AUFGABE 1 ->
Schreib alle Zeilen der Koordinatendaten der Einträge weiter unten wortgetreu ab. Lass die Bilder dabei weg.

TEXT ->
□ □ □ □
Typ - Identifizierung von Elektronenröhren

Dieses Thema zeigt, wie man eine Elektronenröhre identifizieren kann, selbst wenn deren Beschriftung nicht mehr lesbar ist.

Ein altbekanntes Problem im Kreis der Radio – Enthusiasten, HiFi – Verstärker- Liebhaber und Röhrensammler ist die Identifikation einer Elektronenröhre, wenn deren Stempelung erwischt oder schlimmstenfalls vollkommen verschwunden ist.  In manchen Fällen lässt sich anhand des Röhrensystem – Aufbaus, des Röhrensockels und durch Messung der Heizungsparameter der Typ recht genau eingrenzen, aber dazu gehört schon sehr viel Sachkenntnis.
Interessanterweise gibt es aber eine zuverlässige Identifikationsmethode, die auf eine von PHILIPS initiierte Standardisierung der Röhrenkennzeichnung zurückgeht: 
In den fünfziger Jahren entschloss sich PHILIPS den Unternehmensbereich ELCOMA ("Electrical Components and Materials") ins Leben zu rufen: Das war der Bereich, der sich mit der Produktion von Elektronischen Komponenten beschäftigte. Ab diesem Zeitpunkt trugen nur noch Haushaltsgeräte oder Laborausrüstung den Namen PHILIPS.
Diesem neuen Unternehmensbereich schlossen sich bald andere namhafte Elektronikunternehmen wie SIEMENS, MULLARD und AMPEREX an. Natürlich stellt man sich die Frage wo der Vorteil dieses Joint – Venture lag. Immerhin handelte es sich ja um Konkurrenten auf dem Elektronikmarkt.
□ □ □ □
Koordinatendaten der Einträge
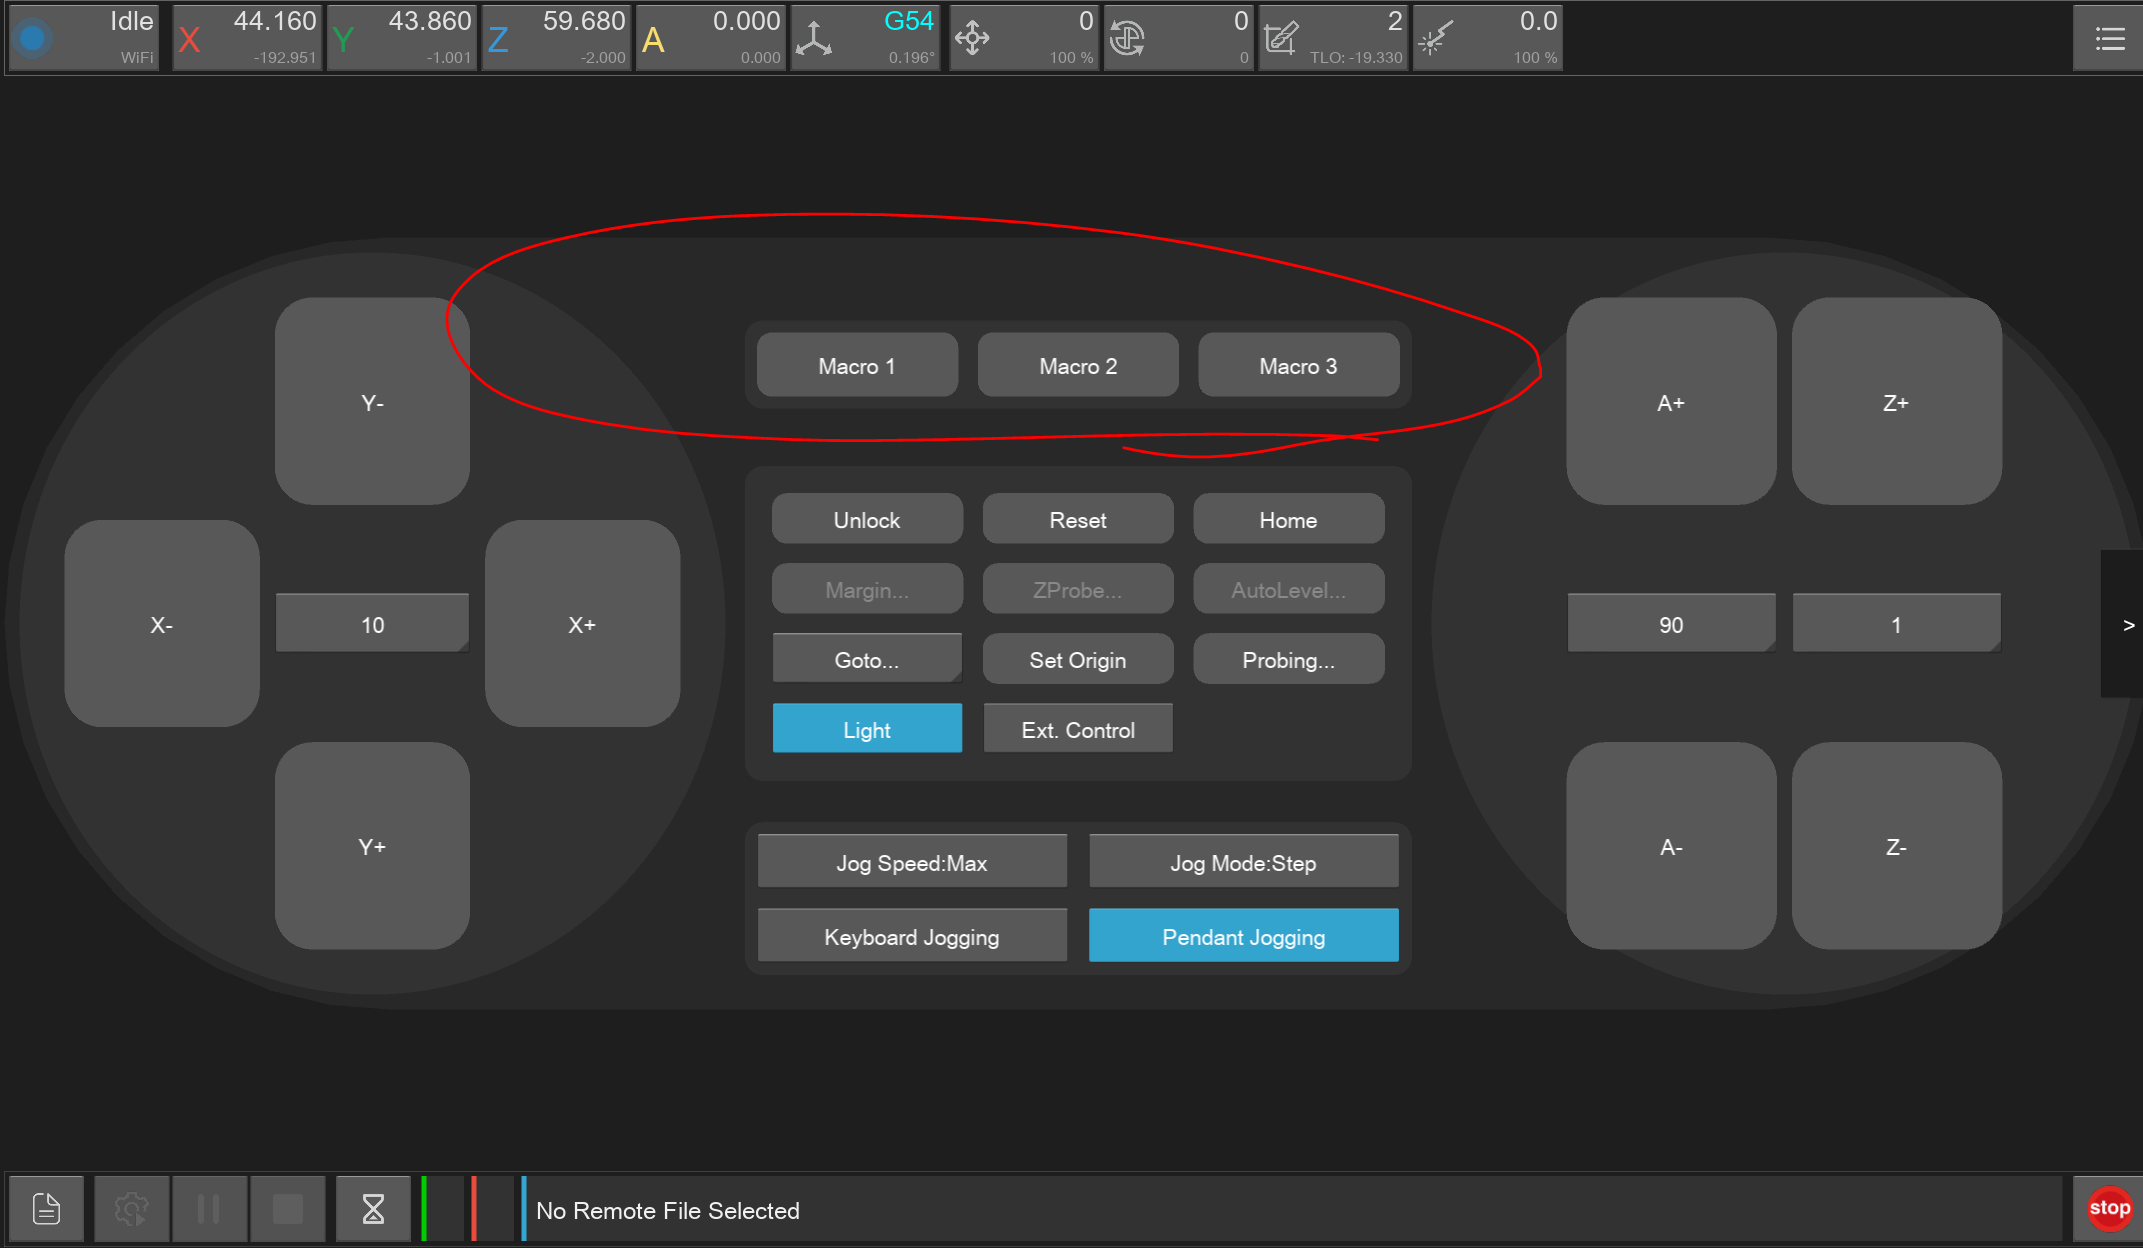The width and height of the screenshot is (2143, 1248).
Task: Click the hourglass icon in bottom bar
Action: (x=373, y=1209)
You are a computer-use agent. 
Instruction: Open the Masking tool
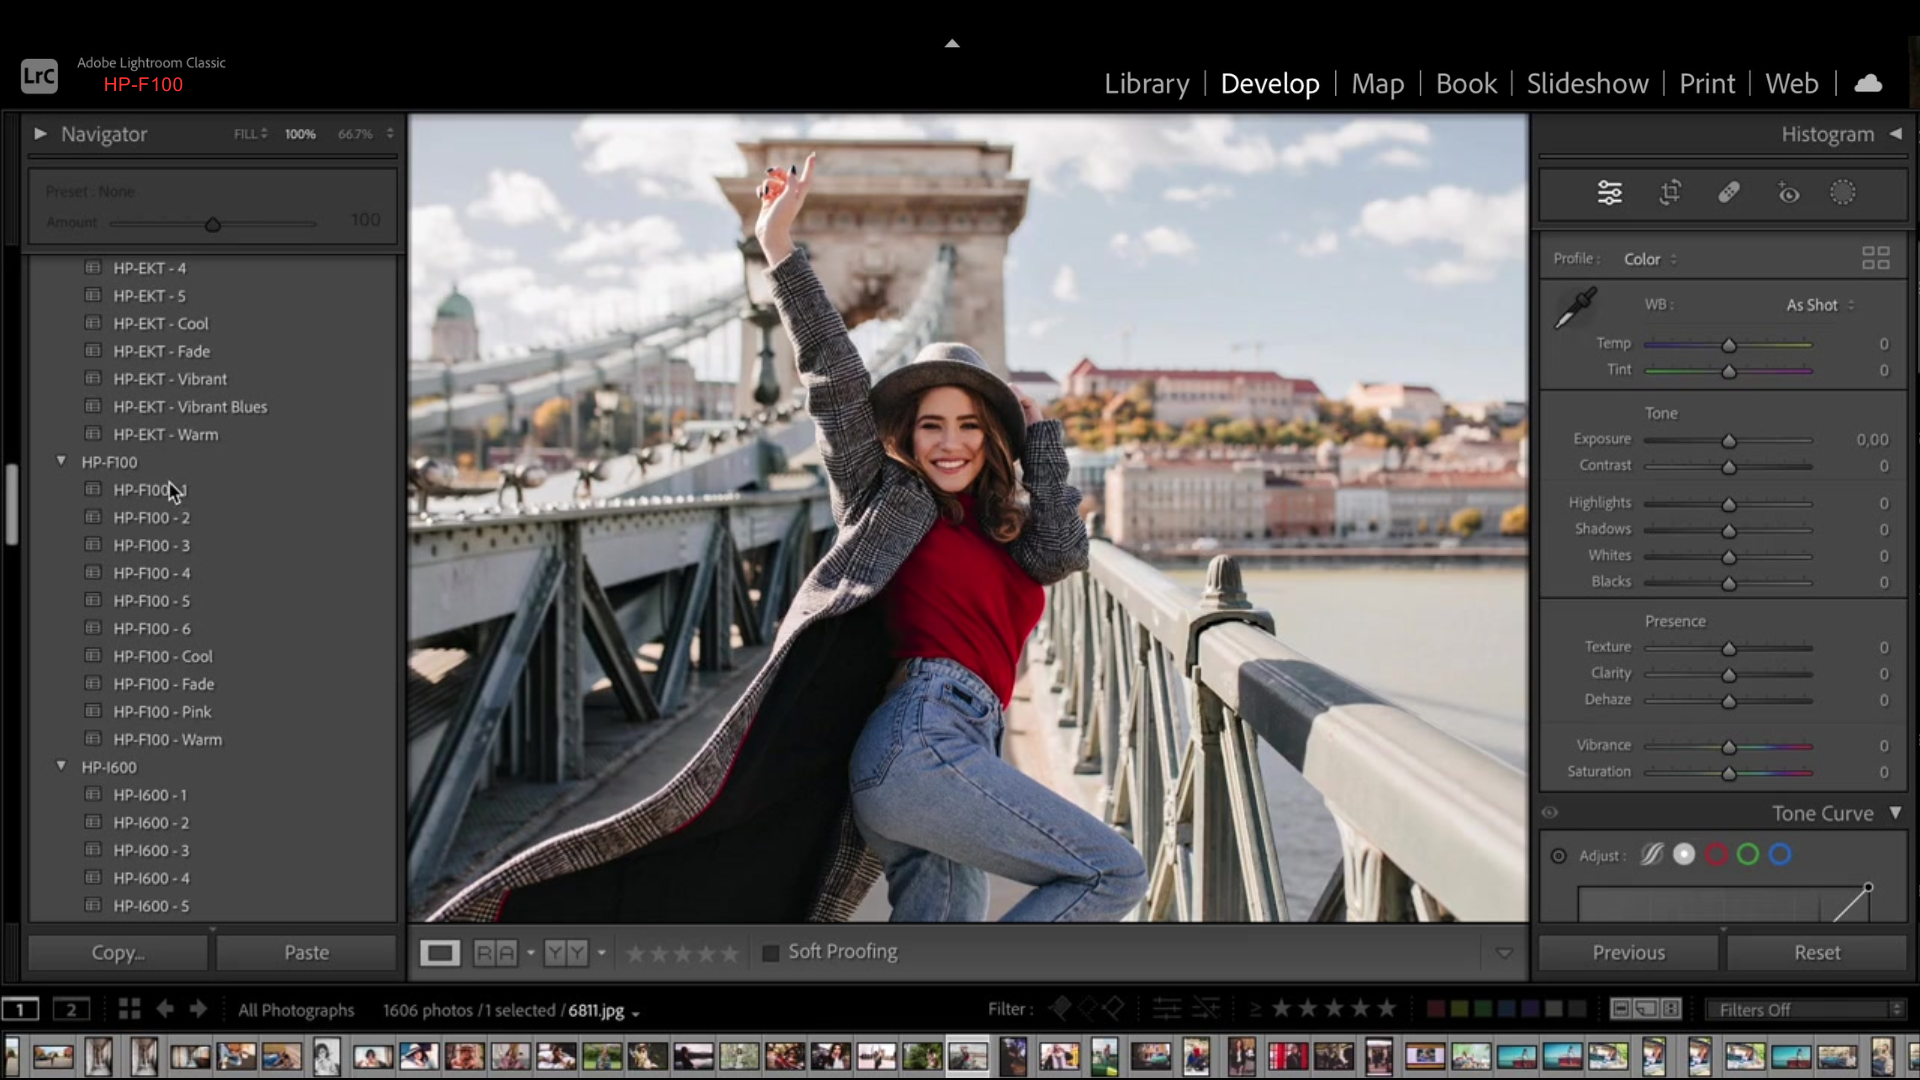(x=1842, y=193)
□ □ □ □
AUFGABE 2 ->
Welche Elektronikunternehmen schlossen sich laut dem Text über Elektronenröhren bald dem neuen Unternehmensbereich ELCOMA an?

LÖSUNG 1 ->
The width and height of the screenshot is (2143, 1248).
Task: Click the hourglass icon in bottom bar
Action: (x=373, y=1209)
You are a computer-use agent. 
Instruction: Open the Masking tool
(x=1842, y=193)

LÖSUNG 2 ->
SIEMENS, MULLARD und AMPEREX.